━━━━━ Task inputs ━━━━━

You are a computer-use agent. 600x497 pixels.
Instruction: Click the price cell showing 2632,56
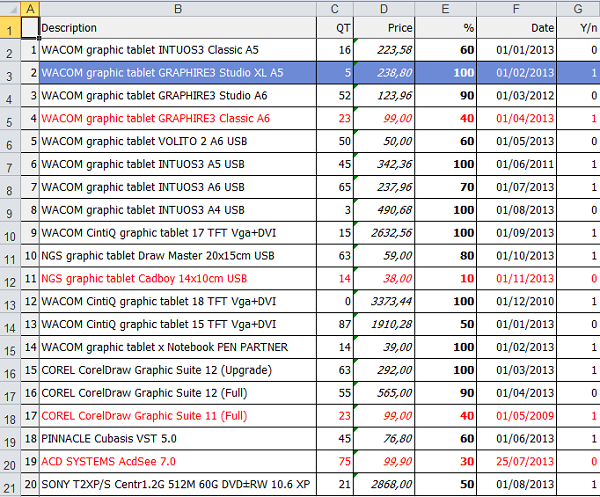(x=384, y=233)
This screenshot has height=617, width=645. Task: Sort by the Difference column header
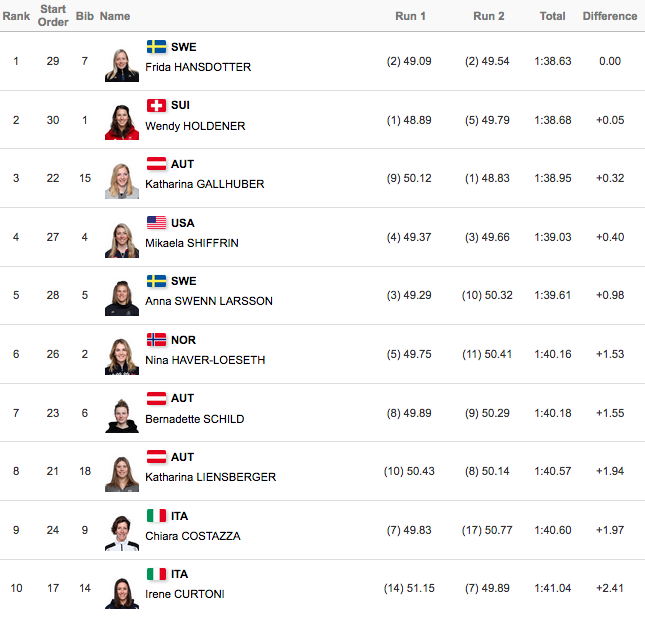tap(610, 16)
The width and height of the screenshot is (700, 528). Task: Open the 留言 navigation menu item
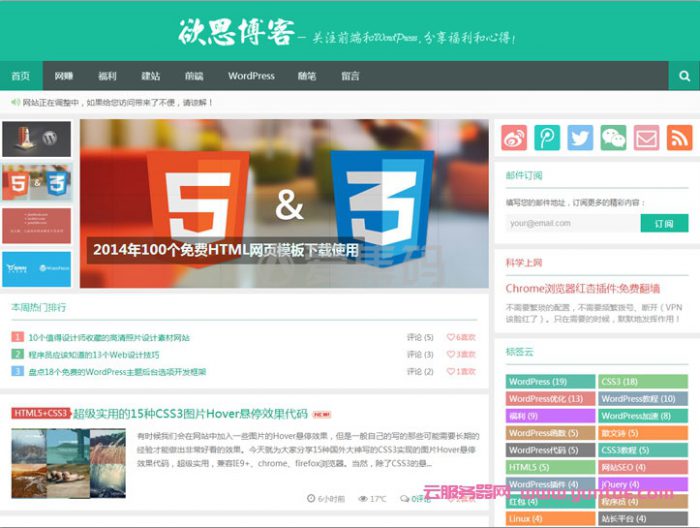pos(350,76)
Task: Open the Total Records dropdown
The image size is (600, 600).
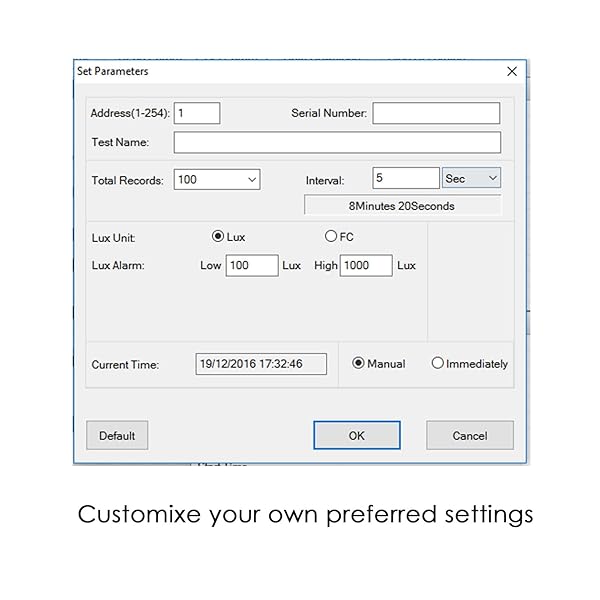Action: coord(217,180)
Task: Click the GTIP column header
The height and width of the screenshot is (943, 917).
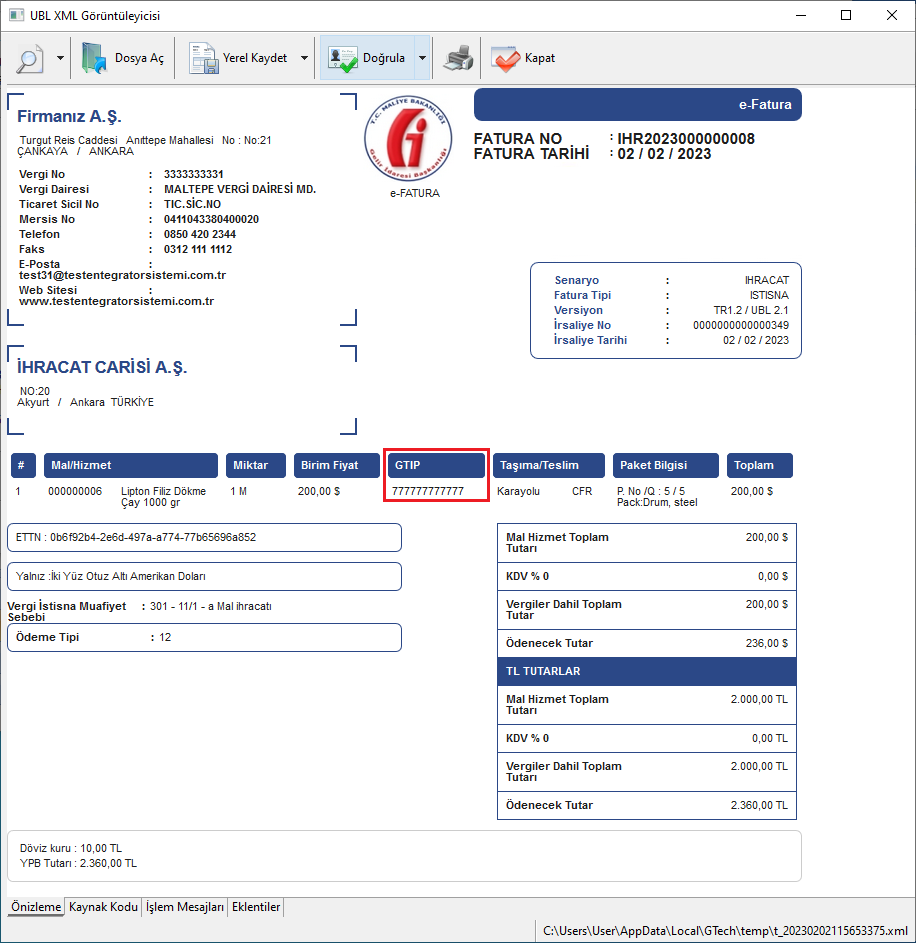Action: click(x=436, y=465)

━━━━━
━━━━━ Task inputs ━━━━━

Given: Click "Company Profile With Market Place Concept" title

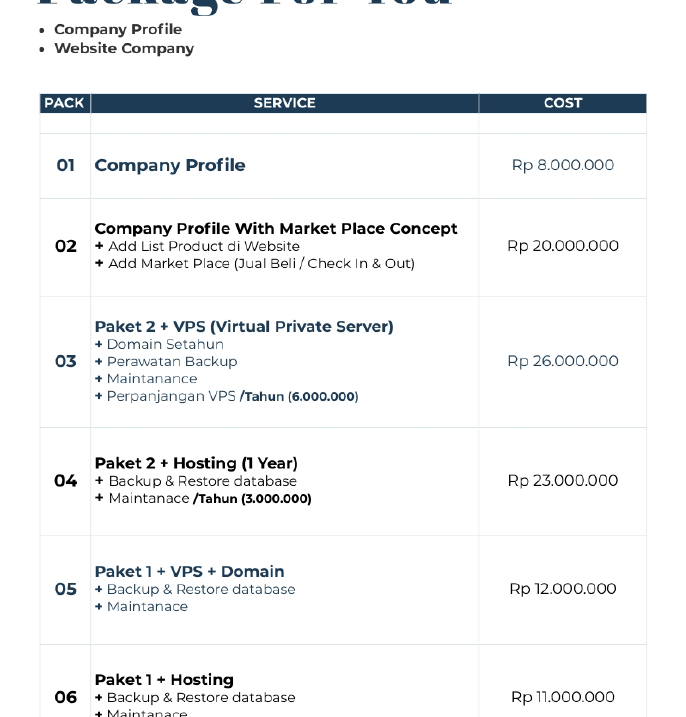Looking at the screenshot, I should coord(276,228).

━━━━━

## Problem requirements
Return exactly the part of the listing above that opens with the line containing "You are a computer-use agent. 600x497 pixels." and closes with the line containing "Task: Click the GTIP column header". Pictures stay out.

## Problem solution
You are a computer-use agent. 600x497 pixels.
Instruction: Click the price cell showing 2632,56
(x=384, y=233)
This screenshot has height=617, width=645. Task: Sort by the Difference column header
tap(610, 16)
The width and height of the screenshot is (700, 528). Task: Open the 留言 navigation menu item
pos(350,76)
Task: Open the Total Records dropdown
The image size is (600, 600).
Action: coord(217,180)
Task: Click the GTIP column header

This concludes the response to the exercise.